In the periodontitis group, increased levels of Aac (P < 0.001) and Pg (P < 0.001) were seen in DS group when compared to healthy controls. The results were similar to the study done by Amano et al. and Agholme et al. The reason for the prevalence of these organisms in DS could be due to early colonization of these organisms in their childhood.[1018]

Multiple comparisons within the four groups using post-hoc test showed that the Ct levels of Aac and Pg were statistically significant in DS gingivitis and DS periodontitis groups. The results of this study correlated with the study done by Sakellari et al.[13] However Agholme et al.[10] and Amano et al.[1819] in their studies on DS subjects without controls had shown elevated levels of Aac and Pg respectively. Elevated levels of Pg in DS subjects resulting in early onset periodontitis could be due to the more susceptible host for the causative microbial agents including Pg with type II Fimbrea.[19]

In the present study both Pg and Aac were elevated in DS subjects with gingivitis and periodontitis compared to healthy controls, further there is a highly significant increase in the level of Pg than Aac in DS gingivitis group. The probable explanation for the above results can be due to the fact that institutionalized DS subjects are exposed to periodic oral prophylaxis programs limiting the progression of gingivitis to periodontitis. This statement is further validated by Yoshihara et al.,[20] where the author evaluated the effect of periodic preventive care on the progression of periodontal disease in young adults with DS and concluded that institutionalized DS subjects have less periodontal destruction and high prevalence of gingival inflammation with Pg being the predominant microflora.

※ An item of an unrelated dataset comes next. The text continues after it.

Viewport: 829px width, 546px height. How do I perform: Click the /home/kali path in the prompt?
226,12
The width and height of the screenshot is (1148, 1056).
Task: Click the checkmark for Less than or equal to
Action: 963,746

This study is one of the first studies to evaluate and quantify specific periodontal pathogens in DS subjects among the Indian subpopulation comparing the results with healthy controls. The limitations of the current study could be that it is a single centered trial, with uneven distribution of samples in the DS and healthy control groups and nonevaluation of posttreatment changes in microflora.

Within the limits of the study, it can be concluded that the presence of Aac and Pg with a probable contributory compromised immune response exists in DS subjects, predisposing them to gingival inflammation and possible early onset periodontitis. Further studies evaluating multiple periodontal pathogens and assessing the immune cell functions could widen our understanding on the etiopathogenesis of periodontal diseases in DS subjects.

CONCLUSION

The present study showed a significant presence of potent periodontal pathogens Aac and Pg in DS subjects compared to healthy controls. Additionally Pg was more significantly detected than Aac in DS gingivitis group.